Sexuality, Nationalism and the Politics of Identity in Israel

Key information

Date
Time
5:00 PM to 7:00 PM
Venue
Faber Building
Room
FG08

About this event

Dr. Erez Levon

Despite significant legal enfranchisements over the past 20 years, lesbians and gays in Israel remain largely marginalized and excluded from full participation in society. This marginalization can be traced to a perceived incompatibility between gay or lesbian identity, on one hand, and the values that normatively define belonging in Israeli society, on the other. Gays and lesbians in a certain sense exist outside of and in conflict with the dominant discourse of what it means to “be Israeli,” and, as such, a crucial component of the construction and performance of a lesbian or gay subjectivity in Israel involves negotiating this sexual/national tension.

In this talk, Dr Levron investigates some of the various ways in which people who identify as both gay/lesbian and Israeli understand the relationship between these two opposing affiliations, and how they use language to construct identities for themselves that attempt to reconcile this conflict. Data is drawn from ethnographic fieldwork in Tel-Aviv, Haifa and Jerusalem, where Dr Levon spent 12 months observing various gay/lesbian activist associations ranging across the Israeli political spectrum, including everything from a centrist political lobby to a queer anarchist group. Linguistic analyses reveals significant differences in how members of the different groups conceive of and construct their sexual subjectivities through language. These differences among groups correspond to the groups’ distinct positions within Israeli politics more generally, highlighting the ways in which individual sexual subjectivities in Israel are the result of a complex interplay of sexual and other national and cultural identifications. Dr Levron argues that this result underscores the fact that sexuality is never an isolated social phenomenon, and propose an integrated approach that unites the study of sexuality with the study of nations and nationalism more broadly.

Bio

Dr. Levon is a Lecturer in Linguistics at Queen Mary, University of London.  He received his PhD in Linguistics from New York University in 2008 (PhD dissertation: “National Discord: Language, Sexuality and the Politics of Belonging in Israel”).  His primary interest is the relationship between language and society, or the ways in which people use language to do social work. His current research focuses on the ways in which gay men and lesbians in Israel use language to negotiate between their own socio-sexual identifications and the politics of gender, sexuality and conceptions of national identity in Israel.
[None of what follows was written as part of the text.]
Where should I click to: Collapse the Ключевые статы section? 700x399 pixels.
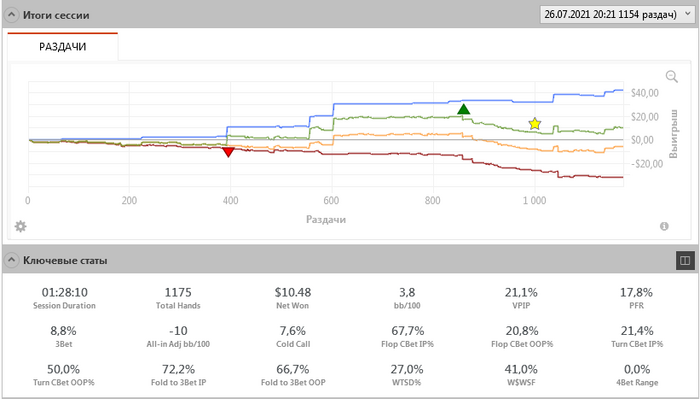pyautogui.click(x=11, y=260)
Some of his recent articles include: “Définitions et méthodes d’approche des minorités sexuelles,” in Laithier, S. & V. Vilmain (eds.) L’Histoire des Minorités est-elle une Histoire Marginale? (2008); “Sexuality in context: Variation and the sociolinguistic perception of identity,” Language in Society 36 (2007); “Hearing gay: Prosody, interpretation and the affective judgments of men’s speech,” American Speech 81 (2006); and “Mosaic identity and style: Phonological variation among Reform American Jews,” Journal of Sociolinguistics 10 (2006).